Conference Seminars
Post Conference Seminar:
Digital Control of Switching Power Converters
Part 1
September 15
Part 2
September 16
Hosted by e/j BLOOM associates, Inc.
This Professional Advancement Seminar will provide an introduction to digital control techniques for modern-day switching converter controllers and associated design applications. This design topic is an area of renewed excitement and activity, as is evident from seminars and papers presented at recent power electronics conferences and seminars. To understand the future impacts and trends, an historical review of analog techniques will first be presented in this segment. The goal of this segment is to convey the essence of digital control methods and how these methods may be leveraged within the context of all analog switching converter controllers. Of practical interest in this course is how analog and digital techniques may be advantageously combined into controllers addressing low to medium-power switching converter applications.
Computer-based worksheets are provided for the attendees that detail various levels of engineering design and control methods for both analog and analog/digital circuits. Following this part of the course segment, experimental results are then provided, with all hardware configuration details and software files provided. This will give attendees a good start in setting up a development laboratory of his or her own for further experimentation.
Highlights of this seminar’s presentation include:
- A review of analog control as utilized in many practical applications
- Simplifying engineering control-loop design techniques
- Key concepts behind digital control
- Textbook replacement of analog control with digital control
- Tradeoff studies of digital and comparable analog designs.
- Experimental results for validateion and empirical development, plus
- Short videos are shown throughout the presentation showing experimental and simulation details.
Practical engineering solution files are provided and reviewed, including:
- Mathcad™ calculation worksheets, detailing design examples, methods and procedures from the presentation. Copies in Adobe Acrobat™ PDF formats are also included in the CD-ROM for those without access to Mathcad™. Several versions of the files are saved for those that may not have the latest copy.
- Matlab™/Simulink™/Stateflow™/Plecs™ Suite examples – this tool set enables high-level architectural and system level evaluation. It is an analysis platform that easily allows what-if questions to be explored as a pre-curser to hardware implementation.
- Excel™ design files, containing much of the same material as given as in the Mathcad™ course files noted above.

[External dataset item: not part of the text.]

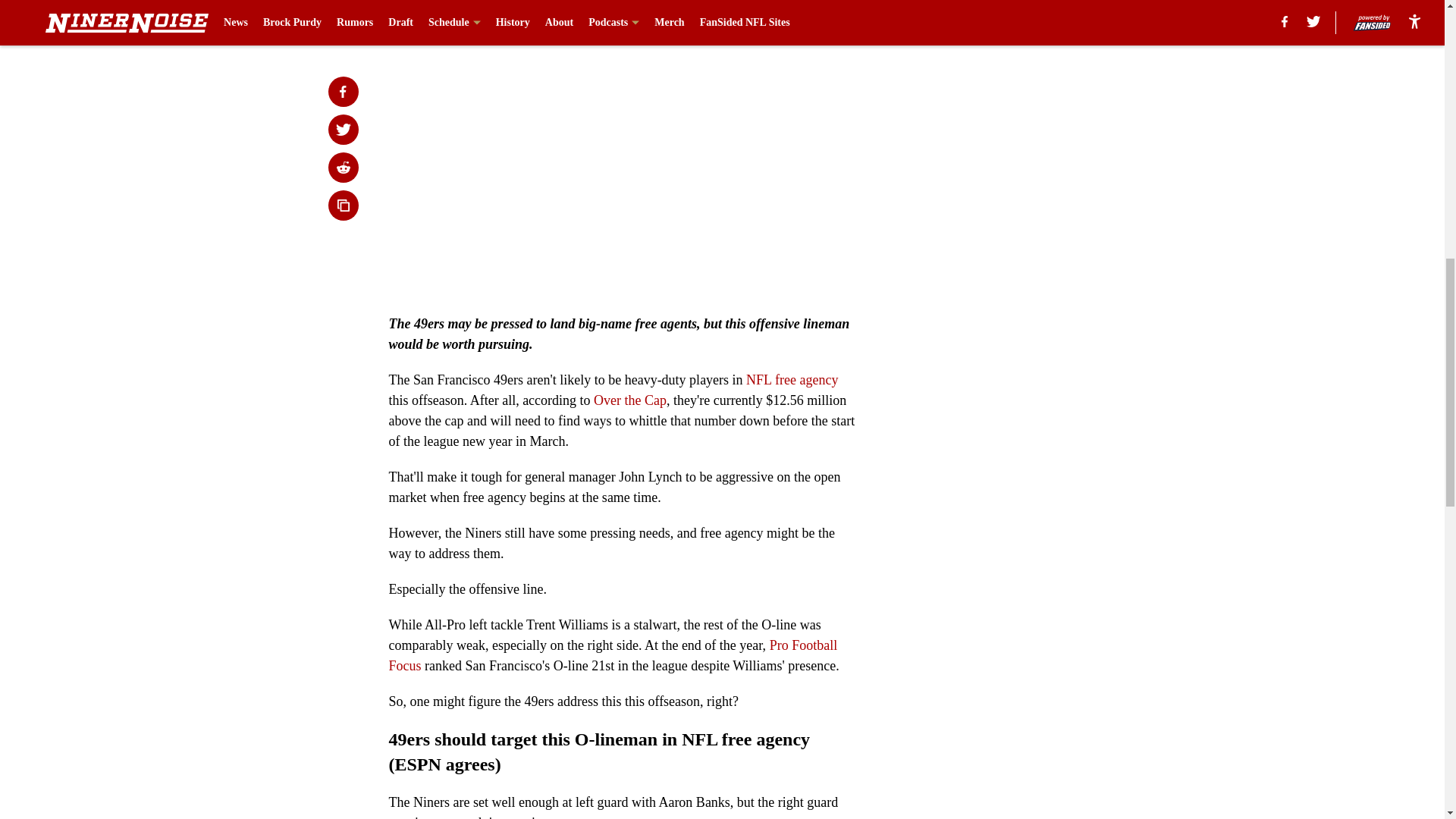
NFL free agency (791, 379)
Pro Football Focus (612, 655)
Over the Cap (630, 400)
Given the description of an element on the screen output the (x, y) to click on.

The instructor for this part of the course will be Phil Cooke, well known for his recent contributions to digital control measures for converter designs. Phil received a Bachelor of Science Degree in Electrical Engineering from the University of Massachusetts in 1987 and a Master of Science Degree in Electrical Engineering from the National Technological University in Fort Collins, Colorado in 1991.

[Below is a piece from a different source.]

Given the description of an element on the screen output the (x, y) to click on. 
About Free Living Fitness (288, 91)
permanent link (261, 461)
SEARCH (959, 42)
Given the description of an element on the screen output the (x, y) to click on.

During 1987 to 1995, he worked for the General Electric Company (GE) in Erie Pennsylvania in the Transportation Industry and was a graduate of the Edison Engineering Program at GE in 1991. In his work at GE, he engineered, built and fully tested boost, flyback, buck-boost, buck and isolated push-pull dc-dc converters of many varieties. He was an instructor for classes for GE’s “A Course” students upon his graduation from the Edison Program.
From 1995 to 1999, he was a member of the technical staff of the Unitrode Corp in Merrimack, New Hampshire. In this position, he designed and built non-isolated and isolated power converter topologies and wrote technical papers about these controllers for the company’s seminars and for power electronics conferences. He also defined many analog modulator, controller ICs for peak current mode and voltage mode control for common power stage topologies.
In 2000 he joined Analog Devices, Inc. (ADI) in San Jose, California. At ADI, Phil was an application and development engineer responsible for development and definition of new power management products. In 2003, Phil became a staff engineer with the iWatt Corp, focusing on integrated digital and analog power conversion technologies. He was responsible for research, development and definition of new power management products utilizing both analog and digital mixed signal circuitry. While at iWatt, Phil expanded his analog power background to include cost-effective digital control for 50W to 140W ac-dc power converters.
He is currently with International Rectifier in North Carolina, continuing his work in the development and definition of power management integrated circuits as a power systems architect. Phil is a Senior Member of the IEEE Power Electronics Society.
This seminar on Digital Control of Switching Power Converters was independently developed and is not in any way affiliated with or sponsored by the International Rectifier Corporation.